::: Kutipan Terpilih

Catatan: point a & b mutlak harus ada, tapi yang selanjutnya optional

II. Data Penjual & Pembeli (masing-masing) dengan criteria sebagai berikut:
a.Perorangan:
a.1. Copy KTP suami isteri
a.2. Copy Kartu keluarga dan Akta Nikah
a.3. Copy Keterangan WNI atau ganti nama (bila ada, untuk WNI keturunan)

b.Perusahaan:
b.1. Copy KTP Direksi & komisaris yang mewakili
b.2. Copy Anggaran dasar lengkap berikut pengesahannya dari Menteri kehakiman dan HAM RI
b.3. Rapat Umum Pemegang Saham PT untuk menjual atau Surat Pernyataan Sebagian kecil asset

c.Dalam hal Suami/isteri atau kedua-duanya yang namanya tercantum dalam sertifikat sudah meninggal dunia, maka yang melakukan jual beli tersebut adalah Ahli Warisnya. Jadi, data-data yang diperlukan adalah:

c.1. Surat Keterangan Waris
-Untuk pribumi: Surat Keterangan waris yang disaksikan dan dibenarkan oleh Lurah yang dikuatkan oleh Camat
-Untuk WNI keturunan: Surat keterangan Waris dari Notaris
c.2. Copy KTP seluruh ahli waris
c.3. Copy Kartu keluarga dan Akta Nikah
c.4. Seluruh ahli waris harus hadir untuk tanda-tangan AJB, atau Surat Persetujuan dan kuasa dari seluruh ahli waris kepada salah seorang di antara mereka yang dilegalisir oleh Notaris (dalam hal tidak bisa hadir)
c.5. bukti pembayaran BPHTB Waris (Pajak Ahli Waris), dimana besarnya adalah 50% dari BPHTB jual beli setelah dikurangi dengan Nilai tidak kena pajaknya.

 
Nilai tidak kena pajaknya tergantung dari lokasi tanah yang bersangkutan.
Contoh Perhitungannya:
-NJOP Tanah sebesar Rp. 300juta, berlokasi di wilayah bekasi:
Nilai tidak kena pajaknya wilayah Bekasi adalah sebesar Rp. 250jt. Jadi pajak yang harus di bayar =
{(Rp. 300jt – Rp. 250jt) X 5%} X 50%.

::::::
::: Data yang Diberikan

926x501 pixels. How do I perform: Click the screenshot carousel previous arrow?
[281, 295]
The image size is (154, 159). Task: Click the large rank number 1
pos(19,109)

::::::

Daftar Soal |
A - Tolong salin bagian kutipan terpilih di atas dengan persis, mulai dari "c.1. Surat Keterangan" sampai dengan "tidak bisa hadir)".
B - Ringkas kutipan terpilih di atas dalam dua kalimat.
C - Menurut kutipan terpilih di atas, berapa nilai tidak kena pajak untuk wilayah Bekasi?

Jawaban Tiap Soal |
A -
c.1. Surat Keterangan Waris
-Untuk pribumi: Surat Keterangan waris yang disaksikan dan dibenarkan oleh Lurah yang dikuatkan oleh Camat
-Untuk WNI keturunan: Surat keterangan Waris dari Notaris
c.2. Copy KTP seluruh ahli waris
c.3. Copy Kartu keluarga dan Akta Nikah
c.4. Seluruh ahli waris harus hadir untuk tanda-tangan AJB, atau Surat Persetujuan dan kuasa dari seluruh ahli waris kepada salah seorang di antara mereka yang dilegalisir oleh Notaris (dalam hal tidak bisa hadir)

B - Untuk penjual dan pembeli perorangan diperlukan fotokopi KTP suami isteri, kartu keluarga, dan akta nikah, sedangkan untuk perusahaan diperlukan fotokopi KTP direksi dan komisaris yang mewakili, anggaran dasar lengkap beserta pengesahannya, serta Rapat Umum Pemegang Saham PT untuk menjual atau surat pernyataan sebagian kecil aset. Jika suami atau isteri yang namanya tercantum dalam sertifikat sudah meninggal dunia, ahli warisnya yang melakukan jual beli dengan menyertakan surat keterangan waris, fotokopi KTP seluruh ahli waris, kehadiran atau kuasa dari seluruh ahli waris, dan bukti pembayaran BPHTB Waris sebesar 50% dari BPHTB jual beli setelah dikurangi nilai tidak kena pajaknya.

C - Rp. 250 juta.